@Spico: Will share.
The streams implementation is working beautifully.
Only the topology killing is failing.
*Tried:*
Map conf = Utils.readStormConfig();
NimbusClient cc =
NimbusClient.getConfiguredClient(conf);
Nimbus.Client client = cc.getClient();
client.killTopology("myStorm");
*I get these errors:*
29442 [Thread-32-topologyKillerBolt-executor[16 16]] WARN
o.a.s.u.NimbusClient - Ignoring exception while trying to get leader nimbus
info from localhost. will retry with a different seed host.
java.lang.RuntimeException:
org.apache.storm.thrift.transport.TTransportException:
java.net.ConnectException: Connection refused
Caused by: org.apache.storm.thrift.transport.TTransportException:
java.net.ConnectException: Connection refused
Caused by: java.net.ConnectException: Connection refused
29445 [Thread-32-topologyKillerBolt-executor[16 16]] ERROR o.a.s.util -
Async loop died!
java.lang.RuntimeException:
org.apache.storm.utils.NimbusLeaderNotFoundException: Could not find leader
nimbus from seed hosts [localhost]. Did you specify a valid list of nimbus
hosts for config nimbus.seeds?
Caused by: org.apache.storm.utils.NimbusLeaderNotFoundException: Could not
find leader nimbus from seed hosts [localhost]. Did you specify a valid
list of nimbus hosts for config nimbus.seeds?
29462 [Thread-32-topologyKillerBolt-executor[16 16]] ERROR o.a.s.util -
Halting process: ("Worker died")
java.lang.RuntimeException: ("Worker died")

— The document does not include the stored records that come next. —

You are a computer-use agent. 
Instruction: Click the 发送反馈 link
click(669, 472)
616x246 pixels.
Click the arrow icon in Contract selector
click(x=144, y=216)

The error is apparently on this line: NimbusClient cc =
NimbusClient.getConfiguredClient(conf);
On Mon, May 9, 2016 at 3:15 PM, Spico Florin <[email protected]> wrote:
> Hi!
> You welcome Navine. I'm also interested in the solution. Can you please
> share your remarks and (some code :)) after the implementation?
> Thanks.
> Regards,\
> Florin
>
> On Mon, May 9, 2016 at 7:20 AM, Navin Ipe <[email protected]
> > wrote:
>
>> @Matthias: That's genius! I didn't know streams and allGroupings could be
>> used like that.
>> In the way Storm introduced tick tuples, it'd have been nice if Storm had
>> a native technique of doing all this, but the ideas you've come up with are
>> extremely good. Am going to try implementing them right away.
>> Thank you too Florin!
>>
>> On Mon, May 9, 2016 at 12:48 AM, Matthias J. Sax <[email protected]>
>> wrote:
>>
>>> To synchronize this, use an additional "shut down bolt" that used
>>> parallelism of one. "shut down bolt" must be notified by all parallel
>>> DbBolts after they performed the flush. If all notifications are
>>> received, there are not in-flight message and thus "shut down bolt" can
>>> kill the topology safely.
>>>
>>> -Matthias
>>>
>>>
>>>
>>> On 05/08/2016 07:27 PM, Spico Florin wrote:
>>> > hi!
>>> > there is this solution of sending a poison pill message from the
>>> > spout. on bolt wil receiv your poison pill and will kill topology via
>>> > storm storm nimbus API. one potentential issue whith this approach is
>>> > that due to your topology structure regarding the parralelism of your
>>> > bolts nd the time required by themto excute their bussineess logic, is
>>> > that the poison pill to be swallowed by the one bolt responsilble for
>>> > killing the topology, before all the other messages that are in-flight
>>> > to be processed. the conseuence is that you cannot be sure that all the
>>> > messagess sent by the spout were processed. also sharing the total
>>> > number of sent messages between the excutors in order to shutdown when
>>> > all messages were processed coul be error prone since tuple can be
>>> > processed many times (depending on your guaranteee message processing)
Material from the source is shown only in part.